H&M, the world’s second-biggest fashion retailer, launched its core brand on Alibaba’s giant online marketplace Tmall on Wednesday to try to keep up with competition in China.
It is the first time that H&M, which also has seven newer add-on labels, has sold its main budget apparel brand through a third party. By moving on to Tmall, it is playing catch-up with some of its major rivals.
Market leader Inditex’s main brand Zara opened an online store on Tmall in 2014, joining western brands such as Gap and ASOS , while Amazon joined in 2015, alongside its own online store in the country.
Sweden’s H&M launched its own independent online store in China in 2014, after entering the country around a decade ago, but China’s e-commerce market is dominated by virtual shopping centers such as Alibaba’s Tmall and Taobao.

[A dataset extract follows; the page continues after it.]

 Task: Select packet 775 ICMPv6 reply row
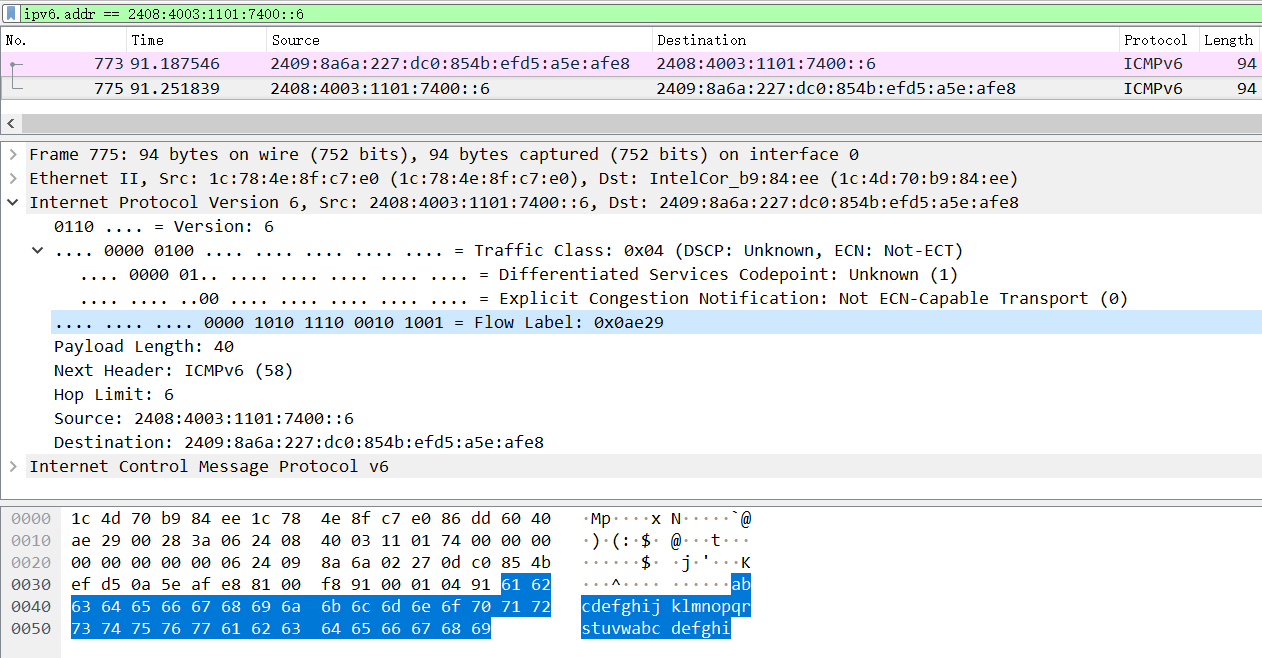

Magnus Olsson, H&M’s China country manager, said in an interview in Shanghai that H&M needs to be on the platforms where most of the customers are, adding that pricing and offering on Tmall would differ little from that on hm.com in China.
The H&M group has seen sales growth stall and shares dive in recent years as it has struggled to adapt to the shift online. It sees future growth mainly in new markets such as China although the bulk of business is still in Europe.
Last year the group generated around 11 billion Swedish crowns ($1.3 billion) of its total 200 billion in revenues in China where it has around 500 of its 4,700 stores.
Olsson said competition was getting tougher in China amid a major shift online that was boosting rivals and increasing price transparency, and H&M was now adapting its ranges more in the country to meet regional demand.
“Something we’re really focusing on is trying to understand where consumer behavior, and especially here, the fashion sense of the consumer is heading,” he said. “We create more and more Asia specific or China specific collections.”
H&M, which had already launched its Monki brand on Tmall, plans to launch its other brands too on the platform.
Olsson expects the Tmall partnership to help pave the way for store expansion in smaller Chinese cities where brand recognition is still slim.
“There are also other advantages with the Tmall tie-up and that is that in most of the tier 3 or 4 cities where we’re not present, H&M might not be as well known, but Tmall is, so they find H&M through that platform until we come with a store,” he said.